Your task is to output the entries below word for word.

* **Data supplied**:
++++++++
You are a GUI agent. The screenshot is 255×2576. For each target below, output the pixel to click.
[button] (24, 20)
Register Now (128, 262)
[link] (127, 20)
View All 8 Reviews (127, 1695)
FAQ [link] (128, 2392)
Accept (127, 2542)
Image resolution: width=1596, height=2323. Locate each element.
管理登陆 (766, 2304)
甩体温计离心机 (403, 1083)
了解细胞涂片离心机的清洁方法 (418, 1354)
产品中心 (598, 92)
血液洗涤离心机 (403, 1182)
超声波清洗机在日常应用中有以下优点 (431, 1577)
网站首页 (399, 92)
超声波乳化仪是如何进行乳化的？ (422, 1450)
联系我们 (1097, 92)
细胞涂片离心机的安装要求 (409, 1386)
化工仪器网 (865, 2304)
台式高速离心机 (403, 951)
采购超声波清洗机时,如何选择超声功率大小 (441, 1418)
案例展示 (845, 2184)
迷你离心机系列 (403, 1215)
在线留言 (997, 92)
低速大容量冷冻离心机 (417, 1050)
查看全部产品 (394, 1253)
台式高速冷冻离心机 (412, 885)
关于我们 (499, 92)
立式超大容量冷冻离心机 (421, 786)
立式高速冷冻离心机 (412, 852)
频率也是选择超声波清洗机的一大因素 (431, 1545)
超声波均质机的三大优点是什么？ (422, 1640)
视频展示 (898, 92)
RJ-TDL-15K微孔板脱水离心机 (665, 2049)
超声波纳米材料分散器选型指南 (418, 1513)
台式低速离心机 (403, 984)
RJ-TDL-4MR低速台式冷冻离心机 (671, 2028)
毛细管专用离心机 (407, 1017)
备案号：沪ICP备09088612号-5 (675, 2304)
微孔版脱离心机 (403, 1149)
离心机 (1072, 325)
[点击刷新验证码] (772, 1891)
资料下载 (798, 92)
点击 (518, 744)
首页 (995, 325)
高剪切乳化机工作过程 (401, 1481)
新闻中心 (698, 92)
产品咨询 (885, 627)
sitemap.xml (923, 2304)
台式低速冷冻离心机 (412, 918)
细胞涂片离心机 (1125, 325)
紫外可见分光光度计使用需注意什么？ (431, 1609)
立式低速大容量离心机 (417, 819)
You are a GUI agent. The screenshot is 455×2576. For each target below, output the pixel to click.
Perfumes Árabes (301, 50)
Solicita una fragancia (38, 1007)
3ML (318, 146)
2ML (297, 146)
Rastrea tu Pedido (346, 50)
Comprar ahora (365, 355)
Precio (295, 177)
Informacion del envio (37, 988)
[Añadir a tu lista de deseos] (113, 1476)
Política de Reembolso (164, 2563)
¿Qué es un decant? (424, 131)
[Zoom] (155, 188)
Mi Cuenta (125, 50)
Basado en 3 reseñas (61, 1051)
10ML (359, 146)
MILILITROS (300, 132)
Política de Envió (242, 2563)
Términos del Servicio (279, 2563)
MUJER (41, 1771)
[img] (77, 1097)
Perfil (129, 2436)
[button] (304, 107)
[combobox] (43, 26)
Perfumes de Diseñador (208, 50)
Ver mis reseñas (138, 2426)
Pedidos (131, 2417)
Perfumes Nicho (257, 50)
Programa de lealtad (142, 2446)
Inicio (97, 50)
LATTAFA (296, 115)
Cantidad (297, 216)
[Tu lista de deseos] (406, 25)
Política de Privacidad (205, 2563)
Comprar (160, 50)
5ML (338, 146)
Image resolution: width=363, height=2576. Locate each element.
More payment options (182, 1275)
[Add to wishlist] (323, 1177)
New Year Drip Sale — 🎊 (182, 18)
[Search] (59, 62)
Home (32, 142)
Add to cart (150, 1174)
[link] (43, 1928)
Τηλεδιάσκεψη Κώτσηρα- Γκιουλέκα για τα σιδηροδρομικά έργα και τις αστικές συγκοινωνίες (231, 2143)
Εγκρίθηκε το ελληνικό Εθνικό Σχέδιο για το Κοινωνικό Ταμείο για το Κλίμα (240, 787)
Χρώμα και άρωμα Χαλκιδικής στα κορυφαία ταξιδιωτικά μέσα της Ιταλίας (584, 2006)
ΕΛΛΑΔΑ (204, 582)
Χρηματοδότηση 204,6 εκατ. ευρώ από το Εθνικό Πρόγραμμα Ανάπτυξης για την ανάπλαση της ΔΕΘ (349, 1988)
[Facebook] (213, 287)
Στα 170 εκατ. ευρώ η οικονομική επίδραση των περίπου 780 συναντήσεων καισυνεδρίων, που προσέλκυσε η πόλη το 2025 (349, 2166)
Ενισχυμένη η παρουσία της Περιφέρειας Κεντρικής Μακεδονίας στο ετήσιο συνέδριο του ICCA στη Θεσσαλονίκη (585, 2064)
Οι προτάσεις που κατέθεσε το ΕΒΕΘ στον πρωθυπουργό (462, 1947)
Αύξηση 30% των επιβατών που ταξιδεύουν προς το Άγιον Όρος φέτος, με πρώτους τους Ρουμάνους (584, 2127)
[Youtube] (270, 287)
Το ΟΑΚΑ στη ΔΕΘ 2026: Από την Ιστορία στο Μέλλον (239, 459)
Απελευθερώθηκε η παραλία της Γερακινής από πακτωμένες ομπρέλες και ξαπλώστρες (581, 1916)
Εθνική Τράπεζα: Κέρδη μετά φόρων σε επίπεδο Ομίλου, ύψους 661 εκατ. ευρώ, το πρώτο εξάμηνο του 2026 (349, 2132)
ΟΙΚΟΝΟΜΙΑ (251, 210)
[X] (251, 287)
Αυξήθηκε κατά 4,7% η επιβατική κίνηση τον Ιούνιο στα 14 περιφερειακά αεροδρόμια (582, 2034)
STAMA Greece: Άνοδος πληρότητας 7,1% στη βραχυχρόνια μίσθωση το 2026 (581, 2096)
++++++++
* **Result below**:
You are a GUI agent. The screenshot is 255×2576. For each target below, output the pixel to click.
[button] (24, 20)
Register Now (128, 262)
[link] (127, 20)
View All 8 Reviews (127, 1695)
FAQ [link] (128, 2392)
Accept (127, 2542)
Image resolution: width=1596, height=2323. Locate each element.
管理登陆 (766, 2304)
甩体温计离心机 (403, 1083)
了解细胞涂片离心机的清洁方法 (418, 1354)
产品中心 (598, 92)
血液洗涤离心机 (403, 1182)
超声波清洗机在日常应用中有以下优点 (431, 1577)
网站首页 (399, 92)
超声波乳化仪是如何进行乳化的？ (422, 1450)
联系我们 (1097, 92)
细胞涂片离心机的安装要求 (409, 1386)
化工仪器网 (865, 2304)
台式高速离心机 (403, 951)
采购超声波清洗机时,如何选择超声功率大小 (441, 1418)
案例展示 (845, 2184)
迷你离心机系列 (403, 1215)
在线留言 (997, 92)
低速大容量冷冻离心机 (417, 1050)
查看全部产品 (394, 1253)
台式高速冷冻离心机 (412, 885)
关于我们 (499, 92)
立式超大容量冷冻离心机 (421, 786)
立式高速冷冻离心机 (412, 852)
频率也是选择超声波清洗机的一大因素 (431, 1545)
超声波均质机的三大优点是什么？ (422, 1640)
视频展示 (898, 92)
RJ-TDL-15K微孔板脱水离心机 (665, 2049)
超声波纳米材料分散器选型指南 (418, 1513)
台式低速离心机 (403, 984)
RJ-TDL-4MR低速台式冷冻离心机 (671, 2028)
毛细管专用离心机 (407, 1017)
备案号：沪ICP备09088612号-5 (675, 2304)
微孔版脱离心机 (403, 1149)
离心机 (1072, 325)
[点击刷新验证码] (772, 1891)
资料下载 (798, 92)
点击 (518, 744)
首页 (995, 325)
高剪切乳化机工作过程 (401, 1481)
新闻中心 (698, 92)
产品咨询 (885, 627)
sitemap.xml (923, 2304)
台式低速冷冻离心机 (412, 918)
细胞涂片离心机 (1125, 325)
紫外可见分光光度计使用需注意什么？ (431, 1609)
立式低速大容量离心机 (417, 819)
You are a GUI agent. The screenshot is 455×2576. For each target below, output the pixel to click.
Perfumes Árabes (301, 50)
Solicita una fragancia (38, 1007)
3ML (318, 146)
2ML (297, 146)
Rastrea tu Pedido (346, 50)
Comprar ahora (365, 355)
Precio (295, 177)
Informacion del envio (37, 988)
[Añadir a tu lista de deseos] (113, 1476)
Política de Reembolso (164, 2563)
¿Qué es un decant? (424, 131)
[Zoom] (155, 188)
Mi Cuenta (125, 50)
Basado en 3 reseñas (61, 1051)
10ML (359, 146)
MILILITROS (300, 132)
Política de Envió (242, 2563)
Términos del Servicio (279, 2563)
MUJER (41, 1771)
[img] (77, 1097)
Perfil (129, 2436)
[button] (304, 107)
[combobox] (43, 26)
Perfumes de Diseñador (208, 50)
Ver mis reseñas (138, 2426)
Pedidos (131, 2417)
Perfumes Nicho (257, 50)
Programa de lealtad (142, 2446)
Inicio (97, 50)
LATTAFA (296, 115)
Cantidad (297, 216)
[Tu lista de deseos] (406, 25)
Política de Privacidad (205, 2563)
Comprar (160, 50)
5ML (338, 146)
Image resolution: width=363, height=2576. Locate each element.
More payment options (182, 1275)
[Add to wishlist] (323, 1177)
New Year Drip Sale — 🎊 (182, 18)
[Search] (59, 62)
Home (32, 142)
Add to cart (150, 1174)
[link] (43, 1928)
Τηλεδιάσκεψη Κώτσηρα- Γκιουλέκα για τα σιδηροδρομικά έργα και τις αστικές συγκοινωνίες (231, 2143)
Εγκρίθηκε το ελληνικό Εθνικό Σχέδιο για το Κοινωνικό Ταμείο για το Κλίμα (240, 787)
Χρώμα και άρωμα Χαλκιδικής στα κορυφαία ταξιδιωτικά μέσα της Ιταλίας (584, 2006)
ΕΛΛΑΔΑ (204, 582)
Χρηματοδότηση 204,6 εκατ. ευρώ από το Εθνικό Πρόγραμμα Ανάπτυξης για την ανάπλαση της ΔΕΘ (349, 1988)
[Facebook] (213, 287)
Στα 170 εκατ. ευρώ η οικονομική επίδραση των περίπου 780 συναντήσεων καισυνεδρίων, που προσέλκυσε η πόλη το 2025 (349, 2166)
Ενισχυμένη η παρουσία της Περιφέρειας Κεντρικής Μακεδονίας στο ετήσιο συνέδριο του ICCA στη Θεσσαλονίκη (585, 2064)
Οι προτάσεις που κατέθεσε το ΕΒΕΘ στον πρωθυπουργό (462, 1947)
Αύξηση 30% των επιβατών που ταξιδεύουν προς το Άγιον Όρος φέτος, με πρώτους τους Ρουμάνους (584, 2127)
[Youtube] (270, 287)
Το ΟΑΚΑ στη ΔΕΘ 2026: Από την Ιστορία στο Μέλλον (239, 459)
Απελευθερώθηκε η παραλία της Γερακινής από πακτωμένες ομπρέλες και ξαπλώστρες (581, 1916)
Εθνική Τράπεζα: Κέρδη μετά φόρων σε επίπεδο Ομίλου, ύψους 661 εκατ. ευρώ, το πρώτο εξάμηνο του 2026 (349, 2132)
ΟΙΚΟΝΟΜΙΑ (251, 210)
[X] (251, 287)
Αυξήθηκε κατά 4,7% η επιβατική κίνηση τον Ιούνιο στα 14 περιφερειακά αεροδρόμια (582, 2034)
STAMA Greece: Άνοδος πληρότητας 7,1% στη βραχυχρόνια μίσθωση το 2026 (581, 2096)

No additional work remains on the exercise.